◆ Work instruction
Every line with the string "computer" in it belongs in your answer, so copy them all from the data.

• • • •

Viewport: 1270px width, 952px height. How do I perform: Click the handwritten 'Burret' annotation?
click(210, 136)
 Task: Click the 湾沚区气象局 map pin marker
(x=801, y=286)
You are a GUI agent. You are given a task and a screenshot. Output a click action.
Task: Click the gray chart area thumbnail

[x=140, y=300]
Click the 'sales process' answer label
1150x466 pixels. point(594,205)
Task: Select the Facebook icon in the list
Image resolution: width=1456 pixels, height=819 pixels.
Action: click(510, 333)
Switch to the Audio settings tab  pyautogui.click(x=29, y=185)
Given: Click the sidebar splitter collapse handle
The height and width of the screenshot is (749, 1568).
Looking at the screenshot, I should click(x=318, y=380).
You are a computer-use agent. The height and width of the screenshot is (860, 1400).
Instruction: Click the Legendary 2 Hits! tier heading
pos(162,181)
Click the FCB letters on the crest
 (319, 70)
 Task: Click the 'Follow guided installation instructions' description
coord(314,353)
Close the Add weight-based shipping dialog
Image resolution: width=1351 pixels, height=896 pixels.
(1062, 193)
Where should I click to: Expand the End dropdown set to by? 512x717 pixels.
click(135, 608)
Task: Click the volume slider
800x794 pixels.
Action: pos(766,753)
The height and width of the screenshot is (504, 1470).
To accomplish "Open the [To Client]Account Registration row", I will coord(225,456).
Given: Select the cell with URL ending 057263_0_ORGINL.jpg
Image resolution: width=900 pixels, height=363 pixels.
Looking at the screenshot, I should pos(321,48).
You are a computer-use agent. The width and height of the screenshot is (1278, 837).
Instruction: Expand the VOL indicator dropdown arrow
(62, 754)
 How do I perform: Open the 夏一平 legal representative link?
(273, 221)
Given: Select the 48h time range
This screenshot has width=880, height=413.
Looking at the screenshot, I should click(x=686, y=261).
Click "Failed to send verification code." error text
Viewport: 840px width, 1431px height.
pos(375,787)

• • • •

◆ Answer section
You are a computer-use agent. The height and width of the screenshot is (860, 1400).
You are a computer-use agent. The width and height of the screenshot is (1278, 837).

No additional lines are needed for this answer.